◆ WHAT YOU ARE ASKED TO DO ◆
Please take the lines from the one holding "How do I perform: Click the orange" through the one holding "You are a computer-use agent. This" in the data below and copy them exactly.

◆ SOURCE MATERIAL ◆
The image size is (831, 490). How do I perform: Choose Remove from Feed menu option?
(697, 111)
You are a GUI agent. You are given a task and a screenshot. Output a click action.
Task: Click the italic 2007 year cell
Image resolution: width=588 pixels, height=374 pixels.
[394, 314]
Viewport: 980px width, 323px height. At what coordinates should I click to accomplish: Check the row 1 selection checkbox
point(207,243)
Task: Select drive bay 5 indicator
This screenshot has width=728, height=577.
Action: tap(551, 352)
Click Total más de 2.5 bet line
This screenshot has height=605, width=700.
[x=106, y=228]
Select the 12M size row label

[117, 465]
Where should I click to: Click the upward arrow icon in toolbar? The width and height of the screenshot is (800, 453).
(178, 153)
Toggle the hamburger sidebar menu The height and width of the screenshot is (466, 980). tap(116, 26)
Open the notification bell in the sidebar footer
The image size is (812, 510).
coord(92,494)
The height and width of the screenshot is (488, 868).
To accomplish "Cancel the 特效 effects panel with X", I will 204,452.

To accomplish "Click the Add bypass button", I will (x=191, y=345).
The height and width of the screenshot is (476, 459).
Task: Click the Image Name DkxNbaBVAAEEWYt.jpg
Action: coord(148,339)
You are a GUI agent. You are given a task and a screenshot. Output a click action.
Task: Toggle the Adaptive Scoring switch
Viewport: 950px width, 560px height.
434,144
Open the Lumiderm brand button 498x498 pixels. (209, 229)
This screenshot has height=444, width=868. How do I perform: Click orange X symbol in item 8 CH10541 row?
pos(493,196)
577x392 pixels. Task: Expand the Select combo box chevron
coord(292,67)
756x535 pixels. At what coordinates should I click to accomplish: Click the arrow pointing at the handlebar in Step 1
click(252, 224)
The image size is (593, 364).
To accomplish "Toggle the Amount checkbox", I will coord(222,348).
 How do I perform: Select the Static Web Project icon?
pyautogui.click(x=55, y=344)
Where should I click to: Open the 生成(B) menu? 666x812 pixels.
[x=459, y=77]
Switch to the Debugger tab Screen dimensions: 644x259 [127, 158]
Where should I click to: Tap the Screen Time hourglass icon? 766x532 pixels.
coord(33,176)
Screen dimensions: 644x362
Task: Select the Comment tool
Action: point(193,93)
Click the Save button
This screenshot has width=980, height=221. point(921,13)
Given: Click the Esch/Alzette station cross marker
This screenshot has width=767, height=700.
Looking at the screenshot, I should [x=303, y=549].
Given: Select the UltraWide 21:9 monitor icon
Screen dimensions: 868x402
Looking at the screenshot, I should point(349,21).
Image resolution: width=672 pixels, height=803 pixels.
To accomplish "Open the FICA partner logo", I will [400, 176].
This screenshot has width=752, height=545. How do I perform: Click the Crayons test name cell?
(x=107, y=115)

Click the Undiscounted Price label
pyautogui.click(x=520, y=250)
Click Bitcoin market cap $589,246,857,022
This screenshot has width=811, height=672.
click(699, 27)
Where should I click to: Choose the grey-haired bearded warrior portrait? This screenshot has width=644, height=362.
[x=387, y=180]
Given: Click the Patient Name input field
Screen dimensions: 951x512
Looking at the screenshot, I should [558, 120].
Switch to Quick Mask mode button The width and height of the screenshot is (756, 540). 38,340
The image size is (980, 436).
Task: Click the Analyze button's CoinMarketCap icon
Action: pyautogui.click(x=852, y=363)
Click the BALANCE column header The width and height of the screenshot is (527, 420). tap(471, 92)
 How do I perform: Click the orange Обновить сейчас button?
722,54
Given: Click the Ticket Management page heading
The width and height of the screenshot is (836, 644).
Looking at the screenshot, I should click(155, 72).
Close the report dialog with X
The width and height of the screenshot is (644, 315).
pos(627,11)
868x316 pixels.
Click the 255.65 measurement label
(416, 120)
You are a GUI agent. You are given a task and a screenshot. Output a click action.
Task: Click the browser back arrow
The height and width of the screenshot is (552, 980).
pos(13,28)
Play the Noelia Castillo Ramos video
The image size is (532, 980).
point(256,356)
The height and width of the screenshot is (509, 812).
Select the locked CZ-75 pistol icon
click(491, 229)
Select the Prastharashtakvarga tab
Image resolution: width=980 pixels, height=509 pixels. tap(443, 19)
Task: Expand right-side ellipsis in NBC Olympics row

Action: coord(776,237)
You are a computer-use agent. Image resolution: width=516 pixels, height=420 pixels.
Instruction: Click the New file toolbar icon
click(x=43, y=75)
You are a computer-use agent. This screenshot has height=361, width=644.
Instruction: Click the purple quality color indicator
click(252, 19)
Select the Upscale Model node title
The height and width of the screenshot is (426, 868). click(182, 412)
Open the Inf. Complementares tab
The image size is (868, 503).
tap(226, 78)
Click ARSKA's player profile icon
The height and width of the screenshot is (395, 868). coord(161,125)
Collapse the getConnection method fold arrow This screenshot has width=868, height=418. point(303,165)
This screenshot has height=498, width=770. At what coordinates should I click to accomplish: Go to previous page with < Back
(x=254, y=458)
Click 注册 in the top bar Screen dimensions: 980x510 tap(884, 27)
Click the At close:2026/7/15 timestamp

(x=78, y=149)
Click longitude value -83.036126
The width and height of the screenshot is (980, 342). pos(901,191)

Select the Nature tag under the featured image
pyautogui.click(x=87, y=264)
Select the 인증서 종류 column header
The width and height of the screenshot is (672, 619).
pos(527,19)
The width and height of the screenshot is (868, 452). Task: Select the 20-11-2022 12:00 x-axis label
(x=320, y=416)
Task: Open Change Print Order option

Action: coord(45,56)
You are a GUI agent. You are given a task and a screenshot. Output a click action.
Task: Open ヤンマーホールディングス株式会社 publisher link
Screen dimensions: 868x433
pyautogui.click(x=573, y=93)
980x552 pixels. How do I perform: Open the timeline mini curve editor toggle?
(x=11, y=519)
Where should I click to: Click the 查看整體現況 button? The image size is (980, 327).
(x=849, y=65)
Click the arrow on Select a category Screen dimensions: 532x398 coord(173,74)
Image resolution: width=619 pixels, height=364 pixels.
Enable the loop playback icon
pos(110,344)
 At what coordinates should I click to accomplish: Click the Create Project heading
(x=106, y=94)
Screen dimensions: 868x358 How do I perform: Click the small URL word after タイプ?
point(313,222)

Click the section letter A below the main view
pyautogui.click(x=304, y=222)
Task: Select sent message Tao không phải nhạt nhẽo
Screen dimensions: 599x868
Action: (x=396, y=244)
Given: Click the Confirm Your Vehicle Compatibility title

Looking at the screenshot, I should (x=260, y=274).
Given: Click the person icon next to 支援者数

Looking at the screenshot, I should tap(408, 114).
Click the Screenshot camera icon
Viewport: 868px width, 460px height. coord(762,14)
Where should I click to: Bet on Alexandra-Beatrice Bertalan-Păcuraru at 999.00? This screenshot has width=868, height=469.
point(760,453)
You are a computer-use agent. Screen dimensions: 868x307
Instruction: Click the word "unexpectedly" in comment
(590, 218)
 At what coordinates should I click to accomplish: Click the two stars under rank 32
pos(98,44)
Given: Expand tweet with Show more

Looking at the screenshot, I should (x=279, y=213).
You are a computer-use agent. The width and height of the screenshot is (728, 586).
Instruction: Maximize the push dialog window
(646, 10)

◆ SOLUTION TO THE PROBLEM ◆
 How do I perform: Click the orange Обновить сейчас button?
722,54
Given: Click the Ticket Management page heading
The width and height of the screenshot is (836, 644).
Looking at the screenshot, I should click(155, 72).
Close the report dialog with X
The width and height of the screenshot is (644, 315).
pos(627,11)
868x316 pixels.
Click the 255.65 measurement label
(416, 120)
You are a GUI agent. You are given a task and a screenshot. Output a click action.
Task: Click the browser back arrow
The height and width of the screenshot is (552, 980).
pos(13,28)
Play the Noelia Castillo Ramos video
The image size is (532, 980).
point(256,356)
The height and width of the screenshot is (509, 812).
Select the locked CZ-75 pistol icon
click(491, 229)
Select the Prastharashtakvarga tab
Image resolution: width=980 pixels, height=509 pixels. tap(443, 19)
Task: Expand right-side ellipsis in NBC Olympics row

Action: coord(776,237)
You are a computer-use agent. Image resolution: width=516 pixels, height=420 pixels.
Instruction: Click the New file toolbar icon
click(x=43, y=75)
You are a computer-use agent. This screenshot has height=361, width=644.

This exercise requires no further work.